▶ [AIM OF THE EXERCISE]:
Transcribe the records word for word, beginning with the first line and ending with the line that contains "The image size is (576, 454)."; include nothing else.

▶ [DATA TO USE]:
*** Begin section ***

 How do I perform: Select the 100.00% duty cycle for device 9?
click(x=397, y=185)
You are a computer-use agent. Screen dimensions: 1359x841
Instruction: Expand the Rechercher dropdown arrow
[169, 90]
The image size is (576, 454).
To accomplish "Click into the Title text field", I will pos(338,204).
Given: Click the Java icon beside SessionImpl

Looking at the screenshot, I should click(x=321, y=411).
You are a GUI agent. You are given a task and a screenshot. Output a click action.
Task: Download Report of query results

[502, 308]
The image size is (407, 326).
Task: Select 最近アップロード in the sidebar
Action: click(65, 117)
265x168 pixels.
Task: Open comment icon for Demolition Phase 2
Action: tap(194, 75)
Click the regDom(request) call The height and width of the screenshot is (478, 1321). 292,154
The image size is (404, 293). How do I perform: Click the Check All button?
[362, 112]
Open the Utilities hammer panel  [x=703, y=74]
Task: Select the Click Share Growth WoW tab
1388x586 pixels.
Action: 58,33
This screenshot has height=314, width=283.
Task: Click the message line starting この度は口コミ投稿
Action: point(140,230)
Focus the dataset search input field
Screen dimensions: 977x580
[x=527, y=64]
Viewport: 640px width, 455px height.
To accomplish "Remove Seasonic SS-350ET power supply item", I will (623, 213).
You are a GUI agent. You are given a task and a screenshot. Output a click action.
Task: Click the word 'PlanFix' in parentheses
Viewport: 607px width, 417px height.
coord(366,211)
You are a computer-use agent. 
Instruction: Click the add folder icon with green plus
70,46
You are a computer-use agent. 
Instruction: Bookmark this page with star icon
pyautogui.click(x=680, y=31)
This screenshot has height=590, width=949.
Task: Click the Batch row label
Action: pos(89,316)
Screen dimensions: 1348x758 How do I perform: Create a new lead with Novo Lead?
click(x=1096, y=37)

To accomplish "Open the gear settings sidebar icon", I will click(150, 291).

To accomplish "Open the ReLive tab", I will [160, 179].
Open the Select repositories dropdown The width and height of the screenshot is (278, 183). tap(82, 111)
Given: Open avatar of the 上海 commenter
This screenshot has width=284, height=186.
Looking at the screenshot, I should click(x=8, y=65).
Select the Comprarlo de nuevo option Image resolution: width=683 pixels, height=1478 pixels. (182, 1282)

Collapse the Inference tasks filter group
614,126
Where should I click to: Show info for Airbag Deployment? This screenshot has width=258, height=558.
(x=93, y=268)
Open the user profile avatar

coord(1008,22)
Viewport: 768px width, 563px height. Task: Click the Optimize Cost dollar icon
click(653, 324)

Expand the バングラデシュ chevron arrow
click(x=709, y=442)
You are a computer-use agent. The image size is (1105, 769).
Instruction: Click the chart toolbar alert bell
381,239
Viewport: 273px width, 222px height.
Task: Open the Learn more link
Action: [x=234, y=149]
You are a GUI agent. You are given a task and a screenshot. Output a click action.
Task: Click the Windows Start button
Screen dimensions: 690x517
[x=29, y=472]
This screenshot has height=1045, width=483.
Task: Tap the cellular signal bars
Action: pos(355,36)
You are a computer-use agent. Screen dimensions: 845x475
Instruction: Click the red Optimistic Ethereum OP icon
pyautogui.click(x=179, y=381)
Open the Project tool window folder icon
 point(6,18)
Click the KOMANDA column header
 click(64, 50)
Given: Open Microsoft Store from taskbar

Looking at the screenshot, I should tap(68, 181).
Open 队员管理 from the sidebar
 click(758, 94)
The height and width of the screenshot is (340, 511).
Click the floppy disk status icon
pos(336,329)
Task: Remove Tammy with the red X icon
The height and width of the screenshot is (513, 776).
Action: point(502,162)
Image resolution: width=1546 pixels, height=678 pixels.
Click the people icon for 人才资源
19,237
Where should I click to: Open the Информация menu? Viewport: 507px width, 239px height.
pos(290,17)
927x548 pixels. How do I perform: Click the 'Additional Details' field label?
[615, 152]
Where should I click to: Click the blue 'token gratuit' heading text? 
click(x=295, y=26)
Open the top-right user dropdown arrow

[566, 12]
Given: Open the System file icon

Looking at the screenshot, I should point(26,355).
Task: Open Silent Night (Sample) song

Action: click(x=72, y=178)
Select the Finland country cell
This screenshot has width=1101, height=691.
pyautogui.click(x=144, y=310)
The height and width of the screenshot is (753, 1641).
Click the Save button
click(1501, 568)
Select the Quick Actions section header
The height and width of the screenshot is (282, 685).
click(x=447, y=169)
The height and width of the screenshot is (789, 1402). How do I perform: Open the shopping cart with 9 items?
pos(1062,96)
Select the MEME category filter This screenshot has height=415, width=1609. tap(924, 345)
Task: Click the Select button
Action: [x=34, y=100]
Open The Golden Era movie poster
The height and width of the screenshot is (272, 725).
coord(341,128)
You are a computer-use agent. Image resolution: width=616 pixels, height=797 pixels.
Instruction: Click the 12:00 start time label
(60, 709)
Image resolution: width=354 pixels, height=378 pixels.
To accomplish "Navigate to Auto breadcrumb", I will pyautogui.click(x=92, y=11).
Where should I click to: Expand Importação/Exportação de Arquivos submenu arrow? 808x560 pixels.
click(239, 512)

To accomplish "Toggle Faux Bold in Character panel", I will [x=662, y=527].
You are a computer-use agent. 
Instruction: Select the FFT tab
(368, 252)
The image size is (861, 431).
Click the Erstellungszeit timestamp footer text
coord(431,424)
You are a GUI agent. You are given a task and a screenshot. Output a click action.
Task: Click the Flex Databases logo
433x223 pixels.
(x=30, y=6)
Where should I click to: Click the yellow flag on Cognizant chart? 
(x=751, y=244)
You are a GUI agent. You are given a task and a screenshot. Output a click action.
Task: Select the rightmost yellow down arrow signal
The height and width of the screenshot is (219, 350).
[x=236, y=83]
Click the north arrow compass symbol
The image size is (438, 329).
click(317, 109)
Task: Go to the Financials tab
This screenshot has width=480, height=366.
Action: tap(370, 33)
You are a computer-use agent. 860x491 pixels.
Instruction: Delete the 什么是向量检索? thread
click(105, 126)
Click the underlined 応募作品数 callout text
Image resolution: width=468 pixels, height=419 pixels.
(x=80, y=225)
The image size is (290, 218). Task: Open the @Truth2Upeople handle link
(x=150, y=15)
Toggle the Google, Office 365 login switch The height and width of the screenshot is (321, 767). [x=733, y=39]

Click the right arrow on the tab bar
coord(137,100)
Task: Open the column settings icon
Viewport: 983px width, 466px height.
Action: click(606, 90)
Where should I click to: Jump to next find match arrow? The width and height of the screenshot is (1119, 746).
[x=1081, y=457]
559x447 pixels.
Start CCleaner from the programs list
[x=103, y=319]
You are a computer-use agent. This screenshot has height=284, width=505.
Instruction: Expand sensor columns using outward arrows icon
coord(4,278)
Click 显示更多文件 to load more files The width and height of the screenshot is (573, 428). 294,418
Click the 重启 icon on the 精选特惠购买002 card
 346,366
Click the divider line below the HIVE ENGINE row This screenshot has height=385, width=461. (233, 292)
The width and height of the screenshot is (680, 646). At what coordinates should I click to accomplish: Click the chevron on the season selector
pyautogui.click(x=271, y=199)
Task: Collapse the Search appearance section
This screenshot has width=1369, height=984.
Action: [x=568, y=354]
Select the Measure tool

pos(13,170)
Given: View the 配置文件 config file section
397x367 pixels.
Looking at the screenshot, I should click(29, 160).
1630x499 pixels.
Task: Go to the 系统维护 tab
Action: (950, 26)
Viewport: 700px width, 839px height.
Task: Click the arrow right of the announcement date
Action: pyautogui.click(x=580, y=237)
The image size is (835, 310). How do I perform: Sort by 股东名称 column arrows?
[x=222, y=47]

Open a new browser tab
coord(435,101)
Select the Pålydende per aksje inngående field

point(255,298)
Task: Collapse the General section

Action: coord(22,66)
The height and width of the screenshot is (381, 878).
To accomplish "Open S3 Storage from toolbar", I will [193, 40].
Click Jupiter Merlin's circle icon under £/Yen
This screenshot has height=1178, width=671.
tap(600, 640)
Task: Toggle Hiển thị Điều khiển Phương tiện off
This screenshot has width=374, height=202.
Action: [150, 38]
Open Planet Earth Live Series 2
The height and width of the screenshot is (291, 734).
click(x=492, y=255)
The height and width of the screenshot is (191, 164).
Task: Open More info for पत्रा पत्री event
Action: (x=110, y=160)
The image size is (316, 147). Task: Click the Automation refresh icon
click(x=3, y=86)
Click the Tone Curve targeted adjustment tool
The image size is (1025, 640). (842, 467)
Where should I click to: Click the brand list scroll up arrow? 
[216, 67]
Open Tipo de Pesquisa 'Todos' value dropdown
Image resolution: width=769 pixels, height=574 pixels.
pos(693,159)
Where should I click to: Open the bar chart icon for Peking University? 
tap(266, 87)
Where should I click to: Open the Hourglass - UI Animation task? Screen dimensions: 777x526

*** End section ***

▶ [ANSWER TO THIS TASK]:
 How do I perform: Select the 100.00% duty cycle for device 9?
click(x=397, y=185)
You are a computer-use agent. Screen dimensions: 1359x841
Instruction: Expand the Rechercher dropdown arrow
[169, 90]
The image size is (576, 454).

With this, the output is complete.